### Polecenie 1
Odpowiedz na poniższe pytania na podstawie fragmentu o Nowym Jorku w czasie pandemii.
(a) Ile lat ma burmistrz Bill de Blasio?
(b) Kto uważa, że blokady to ograniczenie wolności?
(c) Podczas jakiego wydarzenia de Blasio wypowiedział przytoczone słowa?
### Polecenie 2
Wypisz wszystkie nazwy własne osób i miejsc, które występują we fragmencie o Nowym Jorku w czasie pandemii. Każdą podaj w formie, w jakiej pojawia się w tekście po raz pierwszy.
### Polecenie 3
Dopisz dalszy ciąg artykułu o Nowym Jorku w czasie pandemii, zaczynając od miejsca po ostatnim zdaniu.

Przed NYC rok wielkiego kryzysu
MIASTO NIE WRÓCI DO NORMALNEGO ŻYCIA NAWET DO NASTĘPNEGO LATA
Burmistrz Bill de Blasio (59 l.) powiedział w środę, że zniszczony przez koronawirusa Nowy Jork nie wróci do normy nawet do przyszłego lata. Prokurator generalny USA William Barr (70 l.) uważa natomiast, że blokady to ograniczenie wolności.
– Mam nadzieję, że wiosną zobaczymy szczepionkę i zostanie ona rozprowadzona, a ludzie zostaną zaszczepieni – miejmy nadzieję – najpóźniej pod koniec wiosny, a może nawet wcześniej – powiedział de Blasio podczas telekonferencji.
– Ale potem, w tym nowym sezonie, znów zobaczymy wiele dużych wydarzeń latem – wtedy wrócimy do normalności – powiedział.

### Materiał do pracy
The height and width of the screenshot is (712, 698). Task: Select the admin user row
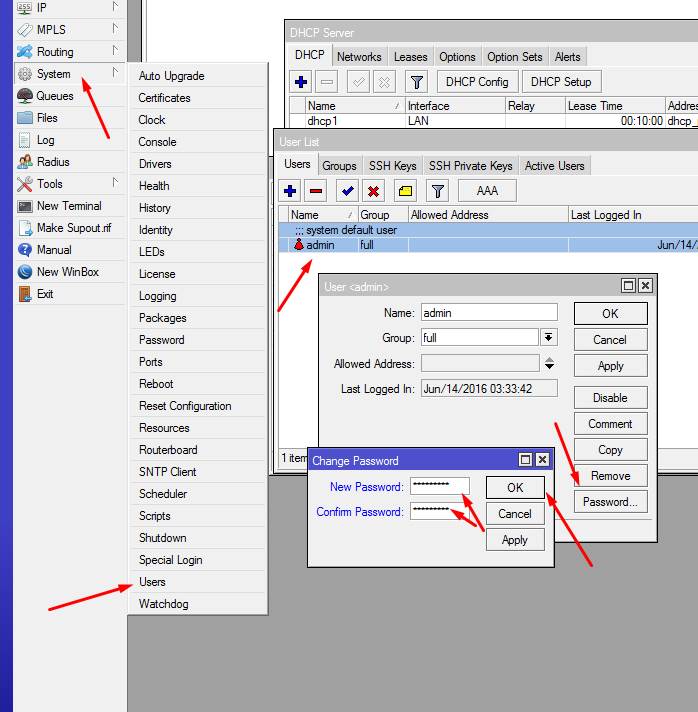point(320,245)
* * *
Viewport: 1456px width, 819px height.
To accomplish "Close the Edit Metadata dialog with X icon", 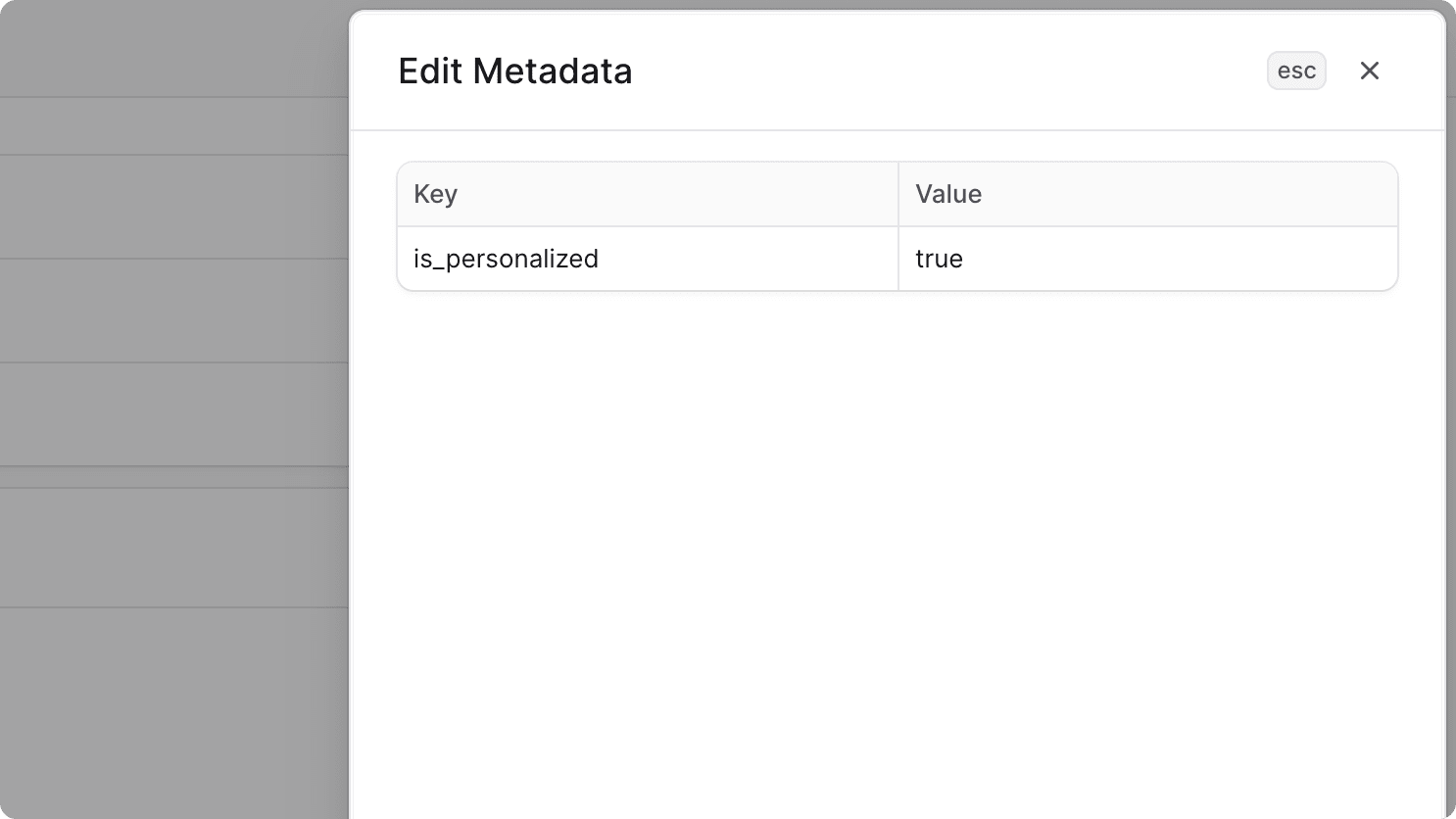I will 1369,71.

### Odpowiedź 1
(a) 59 lat.
(b) Prokurator generalny USA William Barr.
(c) Podczas telekonferencji.

### Odpowiedź 2
NYC, Bill de Blasio, Nowy Jork, USA, William Barr

### Odpowiedź 3
Uliczne święta i parady nieodłącznie związane z życiem NYC zostały zawieszone po tym, jak pandemia koronawirusa uderzyła w miasto w marcu. Teraz na powrót świąt i parad trzeba będzie czekać – zdaniem burmistrza – najwcześniej do przyszłego lata.
De Blasio wielokrotnie powtarzał, że ponowne otwarcie miasta opiera się na nauce i danych, dzięki którym władze miejskie i stanowe mogą ocenić poziom ryzyka związanego z uruchamianiem kolejnych aktywności.
– Mogę powiedzieć tak: to, czego nauczyliśmy się z całego kryzysu, to podejmowanie decyzji w oparciu o dane i naukę – powiedział burmistrz. – To będzie decydować o wszystkim.
COVID-19 zabił do tej pory w Nowym Jorku ponad 23 tys. mieszkańców. Na chorobę zapadło ponad 230 tys. mieszkańców metropolii. Ale wskaźnik nowych wykrytych przypadków pozytywnych w NYC od tygodni pozostaje niski.
Według najnowszych danych miejskich odsetek osób, które uzyskały pozytywny wynik testu na obecność wirusa, w całym mieście wynosi 0,87 proc.
Tymczasem prokurator generalny USA William Barr (70 l.) stwierdził, że ogólnokrajowa blokada wywołana pandemią była największym naruszeniem swobód obywatelskich w historii USA poza niewolnictwem.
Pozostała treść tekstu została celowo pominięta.